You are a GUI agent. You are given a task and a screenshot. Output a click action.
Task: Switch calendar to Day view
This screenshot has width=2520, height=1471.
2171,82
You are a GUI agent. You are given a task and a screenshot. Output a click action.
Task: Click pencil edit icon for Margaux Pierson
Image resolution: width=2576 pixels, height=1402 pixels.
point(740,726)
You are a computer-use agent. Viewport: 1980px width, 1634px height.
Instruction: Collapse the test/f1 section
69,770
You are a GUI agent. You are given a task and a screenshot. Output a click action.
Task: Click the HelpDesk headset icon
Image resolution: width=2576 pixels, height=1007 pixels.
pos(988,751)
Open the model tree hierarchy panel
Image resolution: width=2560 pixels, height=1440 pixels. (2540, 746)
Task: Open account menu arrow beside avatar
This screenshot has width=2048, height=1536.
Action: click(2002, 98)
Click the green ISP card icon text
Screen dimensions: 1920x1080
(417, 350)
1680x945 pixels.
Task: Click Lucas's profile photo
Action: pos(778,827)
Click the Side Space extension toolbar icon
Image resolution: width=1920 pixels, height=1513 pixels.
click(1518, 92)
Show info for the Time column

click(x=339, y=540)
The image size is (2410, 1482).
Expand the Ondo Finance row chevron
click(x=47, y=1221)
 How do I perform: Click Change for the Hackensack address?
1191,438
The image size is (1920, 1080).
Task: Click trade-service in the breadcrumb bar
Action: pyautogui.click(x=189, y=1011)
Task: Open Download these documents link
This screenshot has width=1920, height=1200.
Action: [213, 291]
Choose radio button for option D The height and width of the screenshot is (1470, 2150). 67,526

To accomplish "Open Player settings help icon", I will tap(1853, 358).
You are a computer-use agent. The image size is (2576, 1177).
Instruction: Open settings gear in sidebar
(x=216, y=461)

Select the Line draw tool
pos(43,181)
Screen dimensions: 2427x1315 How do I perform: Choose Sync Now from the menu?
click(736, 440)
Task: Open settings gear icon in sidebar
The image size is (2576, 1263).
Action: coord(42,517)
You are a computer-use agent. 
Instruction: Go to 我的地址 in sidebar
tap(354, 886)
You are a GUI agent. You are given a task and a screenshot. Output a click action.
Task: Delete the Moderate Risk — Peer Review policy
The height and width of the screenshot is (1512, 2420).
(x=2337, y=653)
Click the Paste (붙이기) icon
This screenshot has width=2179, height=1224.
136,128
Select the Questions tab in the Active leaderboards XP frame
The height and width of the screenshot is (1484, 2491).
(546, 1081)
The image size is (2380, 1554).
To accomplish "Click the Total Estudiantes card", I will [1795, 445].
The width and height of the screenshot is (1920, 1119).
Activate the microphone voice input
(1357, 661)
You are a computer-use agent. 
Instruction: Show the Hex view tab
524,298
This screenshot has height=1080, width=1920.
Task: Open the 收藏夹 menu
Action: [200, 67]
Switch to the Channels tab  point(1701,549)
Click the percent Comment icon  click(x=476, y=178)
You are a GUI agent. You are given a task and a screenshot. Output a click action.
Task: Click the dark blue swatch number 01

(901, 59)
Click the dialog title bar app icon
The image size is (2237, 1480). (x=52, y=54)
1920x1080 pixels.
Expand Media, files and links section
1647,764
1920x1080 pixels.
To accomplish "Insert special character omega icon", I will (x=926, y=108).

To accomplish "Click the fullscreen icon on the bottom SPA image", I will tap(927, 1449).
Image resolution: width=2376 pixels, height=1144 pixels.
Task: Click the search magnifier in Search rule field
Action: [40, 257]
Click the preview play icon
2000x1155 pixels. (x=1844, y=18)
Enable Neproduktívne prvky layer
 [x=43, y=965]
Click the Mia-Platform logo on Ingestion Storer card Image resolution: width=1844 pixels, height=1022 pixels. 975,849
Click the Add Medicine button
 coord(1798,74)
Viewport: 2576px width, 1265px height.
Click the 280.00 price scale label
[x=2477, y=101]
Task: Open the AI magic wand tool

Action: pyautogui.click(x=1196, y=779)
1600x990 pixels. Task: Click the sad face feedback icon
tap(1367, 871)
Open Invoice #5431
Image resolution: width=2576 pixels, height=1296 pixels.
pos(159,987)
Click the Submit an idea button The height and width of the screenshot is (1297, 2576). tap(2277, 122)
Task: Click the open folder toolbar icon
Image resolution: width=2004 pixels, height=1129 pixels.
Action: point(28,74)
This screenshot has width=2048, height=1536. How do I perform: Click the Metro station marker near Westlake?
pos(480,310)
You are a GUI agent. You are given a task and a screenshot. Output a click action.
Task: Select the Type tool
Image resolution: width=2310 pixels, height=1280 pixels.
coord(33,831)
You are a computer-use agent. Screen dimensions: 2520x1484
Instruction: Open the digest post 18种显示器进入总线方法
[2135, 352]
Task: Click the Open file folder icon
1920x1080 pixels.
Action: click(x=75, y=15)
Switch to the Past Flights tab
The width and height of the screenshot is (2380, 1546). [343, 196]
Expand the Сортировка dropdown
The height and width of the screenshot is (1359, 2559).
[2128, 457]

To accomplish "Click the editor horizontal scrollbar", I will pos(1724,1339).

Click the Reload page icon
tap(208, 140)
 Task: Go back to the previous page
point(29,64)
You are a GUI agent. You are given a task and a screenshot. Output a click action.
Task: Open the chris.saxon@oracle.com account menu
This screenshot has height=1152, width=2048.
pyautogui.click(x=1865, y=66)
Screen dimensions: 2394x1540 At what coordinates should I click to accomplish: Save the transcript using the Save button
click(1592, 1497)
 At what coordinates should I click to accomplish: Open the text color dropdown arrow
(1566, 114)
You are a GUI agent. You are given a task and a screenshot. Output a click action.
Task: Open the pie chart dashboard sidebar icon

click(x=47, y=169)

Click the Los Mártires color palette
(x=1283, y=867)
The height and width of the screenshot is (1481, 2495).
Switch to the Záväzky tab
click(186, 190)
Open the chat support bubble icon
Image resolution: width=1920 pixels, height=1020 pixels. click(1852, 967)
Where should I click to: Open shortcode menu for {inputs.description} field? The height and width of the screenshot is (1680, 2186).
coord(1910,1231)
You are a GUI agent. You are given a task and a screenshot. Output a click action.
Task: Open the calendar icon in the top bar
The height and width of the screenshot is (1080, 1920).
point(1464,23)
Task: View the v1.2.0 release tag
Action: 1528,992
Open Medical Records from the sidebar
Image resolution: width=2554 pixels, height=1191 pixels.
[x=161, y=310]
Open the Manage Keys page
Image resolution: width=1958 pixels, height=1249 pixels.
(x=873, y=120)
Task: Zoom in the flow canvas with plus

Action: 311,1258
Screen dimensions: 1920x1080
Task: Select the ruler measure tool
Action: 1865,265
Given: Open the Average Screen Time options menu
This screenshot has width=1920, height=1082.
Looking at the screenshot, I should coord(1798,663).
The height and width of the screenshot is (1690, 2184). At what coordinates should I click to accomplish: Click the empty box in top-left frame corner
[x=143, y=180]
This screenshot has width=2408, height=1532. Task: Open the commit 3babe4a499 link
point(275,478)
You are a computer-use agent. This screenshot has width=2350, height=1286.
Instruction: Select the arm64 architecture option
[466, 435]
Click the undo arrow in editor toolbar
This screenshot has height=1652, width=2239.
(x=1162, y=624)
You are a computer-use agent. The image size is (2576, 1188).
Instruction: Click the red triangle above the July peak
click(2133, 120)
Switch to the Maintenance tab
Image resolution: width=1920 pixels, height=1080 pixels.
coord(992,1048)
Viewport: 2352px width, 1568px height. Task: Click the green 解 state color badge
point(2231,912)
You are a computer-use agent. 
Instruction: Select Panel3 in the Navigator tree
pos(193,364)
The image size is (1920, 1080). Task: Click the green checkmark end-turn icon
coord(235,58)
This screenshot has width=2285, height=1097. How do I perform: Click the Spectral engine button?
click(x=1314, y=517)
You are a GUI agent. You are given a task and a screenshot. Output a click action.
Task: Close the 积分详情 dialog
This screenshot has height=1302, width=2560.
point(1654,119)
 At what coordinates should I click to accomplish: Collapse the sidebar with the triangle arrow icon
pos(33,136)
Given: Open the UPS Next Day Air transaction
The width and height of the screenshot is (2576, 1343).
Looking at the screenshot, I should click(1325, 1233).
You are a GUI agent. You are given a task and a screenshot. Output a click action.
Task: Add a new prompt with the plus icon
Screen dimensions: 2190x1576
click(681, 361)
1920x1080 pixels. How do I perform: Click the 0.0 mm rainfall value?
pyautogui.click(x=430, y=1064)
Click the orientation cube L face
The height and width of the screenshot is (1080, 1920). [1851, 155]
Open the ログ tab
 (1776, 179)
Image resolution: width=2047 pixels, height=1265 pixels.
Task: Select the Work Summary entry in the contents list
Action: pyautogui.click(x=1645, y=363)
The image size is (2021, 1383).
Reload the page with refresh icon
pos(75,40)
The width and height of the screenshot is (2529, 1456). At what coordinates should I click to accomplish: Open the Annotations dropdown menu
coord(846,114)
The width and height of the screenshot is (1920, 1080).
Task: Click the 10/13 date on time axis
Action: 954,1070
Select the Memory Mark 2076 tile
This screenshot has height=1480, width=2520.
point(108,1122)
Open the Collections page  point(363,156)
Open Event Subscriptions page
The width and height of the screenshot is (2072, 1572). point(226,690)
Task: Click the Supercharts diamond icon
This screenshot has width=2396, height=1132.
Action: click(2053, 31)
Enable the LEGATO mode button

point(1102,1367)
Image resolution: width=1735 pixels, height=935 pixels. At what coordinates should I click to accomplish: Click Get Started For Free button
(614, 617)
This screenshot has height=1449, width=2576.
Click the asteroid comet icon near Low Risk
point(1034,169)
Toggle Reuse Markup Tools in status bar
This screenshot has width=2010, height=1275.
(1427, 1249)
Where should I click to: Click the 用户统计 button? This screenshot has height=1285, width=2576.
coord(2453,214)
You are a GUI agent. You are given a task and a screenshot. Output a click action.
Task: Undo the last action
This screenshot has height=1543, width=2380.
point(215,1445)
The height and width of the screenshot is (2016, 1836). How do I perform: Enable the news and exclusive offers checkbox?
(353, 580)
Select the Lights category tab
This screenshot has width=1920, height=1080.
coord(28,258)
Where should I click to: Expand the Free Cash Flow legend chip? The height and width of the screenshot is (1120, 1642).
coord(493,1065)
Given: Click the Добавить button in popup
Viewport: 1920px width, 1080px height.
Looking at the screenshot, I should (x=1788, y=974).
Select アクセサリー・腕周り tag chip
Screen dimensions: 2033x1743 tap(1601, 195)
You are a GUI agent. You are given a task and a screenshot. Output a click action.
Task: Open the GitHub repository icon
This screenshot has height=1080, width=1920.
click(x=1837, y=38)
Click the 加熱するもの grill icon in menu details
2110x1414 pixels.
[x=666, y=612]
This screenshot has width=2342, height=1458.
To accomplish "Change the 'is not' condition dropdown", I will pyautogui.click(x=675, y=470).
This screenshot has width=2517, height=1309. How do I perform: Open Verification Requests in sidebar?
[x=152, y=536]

□ □ □ □ □

TASK INSTRUCTIONS: Starting at the line above that contains "1920x1080 pixels. How", write out each line exactly until the line that contains "This screenshot has height=1449, width=2576." has been written, and stop there.

ANSWER TO THIS PROBLEM:
1920x1080 pixels. How do I perform: Click the 0.0 mm rainfall value?
pyautogui.click(x=430, y=1064)
Click the orientation cube L face
The height and width of the screenshot is (1080, 1920). [1851, 155]
Open the ログ tab
 (1776, 179)
Image resolution: width=2047 pixels, height=1265 pixels.
Task: Select the Work Summary entry in the contents list
Action: pyautogui.click(x=1645, y=363)
The image size is (2021, 1383).
Reload the page with refresh icon
pos(75,40)
The width and height of the screenshot is (2529, 1456). At what coordinates should I click to accomplish: Open the Annotations dropdown menu
coord(846,114)
The width and height of the screenshot is (1920, 1080).
Task: Click the 10/13 date on time axis
Action: 954,1070
Select the Memory Mark 2076 tile
This screenshot has height=1480, width=2520.
point(108,1122)
Open the Collections page  point(363,156)
Open Event Subscriptions page
The width and height of the screenshot is (2072, 1572). point(226,690)
Task: Click the Supercharts diamond icon
This screenshot has width=2396, height=1132.
Action: click(2053, 31)
Enable the LEGATO mode button

point(1102,1367)
Image resolution: width=1735 pixels, height=935 pixels. At what coordinates should I click to accomplish: Click Get Started For Free button
(614, 617)
This screenshot has height=1449, width=2576.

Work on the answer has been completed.